# Data in this exercise

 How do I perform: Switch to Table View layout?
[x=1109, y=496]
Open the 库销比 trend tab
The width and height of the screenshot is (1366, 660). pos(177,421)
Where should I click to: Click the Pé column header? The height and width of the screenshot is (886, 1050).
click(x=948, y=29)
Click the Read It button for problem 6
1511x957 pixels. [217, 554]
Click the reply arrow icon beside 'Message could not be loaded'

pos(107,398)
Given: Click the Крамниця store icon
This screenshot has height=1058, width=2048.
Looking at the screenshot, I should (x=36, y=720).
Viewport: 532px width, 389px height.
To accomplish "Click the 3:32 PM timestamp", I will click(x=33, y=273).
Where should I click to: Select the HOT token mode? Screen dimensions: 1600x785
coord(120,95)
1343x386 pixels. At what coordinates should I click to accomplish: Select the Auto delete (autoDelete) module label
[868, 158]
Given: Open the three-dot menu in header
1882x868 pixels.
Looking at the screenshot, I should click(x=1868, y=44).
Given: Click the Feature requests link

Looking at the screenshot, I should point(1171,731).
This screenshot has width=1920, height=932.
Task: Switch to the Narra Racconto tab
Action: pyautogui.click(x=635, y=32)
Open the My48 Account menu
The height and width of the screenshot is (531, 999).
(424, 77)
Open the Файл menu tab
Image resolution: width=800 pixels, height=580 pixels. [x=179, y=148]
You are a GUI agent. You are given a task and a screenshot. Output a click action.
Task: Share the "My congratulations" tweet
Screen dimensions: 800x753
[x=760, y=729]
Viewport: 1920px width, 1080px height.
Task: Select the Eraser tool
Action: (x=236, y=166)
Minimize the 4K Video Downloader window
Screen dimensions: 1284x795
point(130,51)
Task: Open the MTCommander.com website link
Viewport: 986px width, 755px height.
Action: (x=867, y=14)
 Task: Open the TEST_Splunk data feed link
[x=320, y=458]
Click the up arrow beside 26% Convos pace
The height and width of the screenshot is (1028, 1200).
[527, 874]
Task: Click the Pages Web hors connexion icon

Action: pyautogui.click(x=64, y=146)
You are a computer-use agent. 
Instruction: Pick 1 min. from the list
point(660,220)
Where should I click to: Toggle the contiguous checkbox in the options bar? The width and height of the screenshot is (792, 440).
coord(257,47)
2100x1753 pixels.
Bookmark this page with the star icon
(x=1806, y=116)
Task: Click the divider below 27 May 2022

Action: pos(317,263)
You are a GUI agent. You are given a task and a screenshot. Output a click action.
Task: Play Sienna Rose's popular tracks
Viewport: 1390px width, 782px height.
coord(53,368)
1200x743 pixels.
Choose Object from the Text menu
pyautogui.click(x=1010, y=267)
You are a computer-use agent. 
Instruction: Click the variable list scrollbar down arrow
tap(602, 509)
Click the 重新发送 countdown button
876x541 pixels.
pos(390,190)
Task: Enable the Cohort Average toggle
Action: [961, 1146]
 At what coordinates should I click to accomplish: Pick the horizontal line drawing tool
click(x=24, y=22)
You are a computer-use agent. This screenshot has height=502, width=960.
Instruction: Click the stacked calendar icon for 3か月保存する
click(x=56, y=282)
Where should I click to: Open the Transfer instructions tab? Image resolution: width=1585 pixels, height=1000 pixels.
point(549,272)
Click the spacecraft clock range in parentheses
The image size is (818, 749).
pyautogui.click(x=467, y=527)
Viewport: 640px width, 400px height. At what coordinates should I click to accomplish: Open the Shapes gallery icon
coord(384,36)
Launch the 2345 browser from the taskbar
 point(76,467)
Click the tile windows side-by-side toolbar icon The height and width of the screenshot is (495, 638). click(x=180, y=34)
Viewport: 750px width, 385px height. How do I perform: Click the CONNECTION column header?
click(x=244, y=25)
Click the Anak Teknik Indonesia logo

# Problem to work on
Print all of the data above once more, reproducing every line without any change.

# Solution
 How do I perform: Switch to Table View layout?
[x=1109, y=496]
Open the 库销比 trend tab
The width and height of the screenshot is (1366, 660). pos(177,421)
Where should I click to: Click the Pé column header? The height and width of the screenshot is (886, 1050).
click(x=948, y=29)
Click the Read It button for problem 6
1511x957 pixels. [217, 554]
Click the reply arrow icon beside 'Message could not be loaded'

pos(107,398)
Given: Click the Крамниця store icon
This screenshot has height=1058, width=2048.
Looking at the screenshot, I should (x=36, y=720).
Viewport: 532px width, 389px height.
To accomplish "Click the 3:32 PM timestamp", I will click(x=33, y=273).
Where should I click to: Select the HOT token mode? Screen dimensions: 1600x785
coord(120,95)
1343x386 pixels. At what coordinates should I click to accomplish: Select the Auto delete (autoDelete) module label
[868, 158]
Given: Open the three-dot menu in header
1882x868 pixels.
Looking at the screenshot, I should click(x=1868, y=44).
Given: Click the Feature requests link

Looking at the screenshot, I should point(1171,731).
This screenshot has width=1920, height=932.
Task: Switch to the Narra Racconto tab
Action: pyautogui.click(x=635, y=32)
Open the My48 Account menu
The height and width of the screenshot is (531, 999).
(424, 77)
Open the Файл menu tab
Image resolution: width=800 pixels, height=580 pixels. [x=179, y=148]
You are a GUI agent. You are given a task and a screenshot. Output a click action.
Task: Share the "My congratulations" tweet
Screen dimensions: 800x753
[x=760, y=729]
Viewport: 1920px width, 1080px height.
Task: Select the Eraser tool
Action: (x=236, y=166)
Minimize the 4K Video Downloader window
Screen dimensions: 1284x795
point(130,51)
Task: Open the MTCommander.com website link
Viewport: 986px width, 755px height.
Action: (x=867, y=14)
 Task: Open the TEST_Splunk data feed link
[x=320, y=458]
Click the up arrow beside 26% Convos pace
The height and width of the screenshot is (1028, 1200).
[527, 874]
Task: Click the Pages Web hors connexion icon

Action: pyautogui.click(x=64, y=146)
You are a computer-use agent. 
Instruction: Pick 1 min. from the list
point(660,220)
Where should I click to: Toggle the contiguous checkbox in the options bar? The width and height of the screenshot is (792, 440).
coord(257,47)
2100x1753 pixels.
Bookmark this page with the star icon
(x=1806, y=116)
Task: Click the divider below 27 May 2022

Action: pos(317,263)
You are a GUI agent. You are given a task and a screenshot. Output a click action.
Task: Play Sienna Rose's popular tracks
Viewport: 1390px width, 782px height.
coord(53,368)
1200x743 pixels.
Choose Object from the Text menu
pyautogui.click(x=1010, y=267)
You are a computer-use agent. 
Instruction: Click the variable list scrollbar down arrow
tap(602, 509)
Click the 重新发送 countdown button
876x541 pixels.
pos(390,190)
Task: Enable the Cohort Average toggle
Action: [961, 1146]
 At what coordinates should I click to accomplish: Pick the horizontal line drawing tool
click(x=24, y=22)
You are a computer-use agent. This screenshot has height=502, width=960.
Instruction: Click the stacked calendar icon for 3か月保存する
click(x=56, y=282)
Where should I click to: Open the Transfer instructions tab? Image resolution: width=1585 pixels, height=1000 pixels.
point(549,272)
Click the spacecraft clock range in parentheses
The image size is (818, 749).
pyautogui.click(x=467, y=527)
Viewport: 640px width, 400px height. At what coordinates should I click to accomplish: Open the Shapes gallery icon
coord(384,36)
Launch the 2345 browser from the taskbar
 point(76,467)
Click the tile windows side-by-side toolbar icon The height and width of the screenshot is (495, 638). click(x=180, y=34)
Viewport: 750px width, 385px height. How do I perform: Click the CONNECTION column header?
click(x=244, y=25)
Click the Anak Teknik Indonesia logo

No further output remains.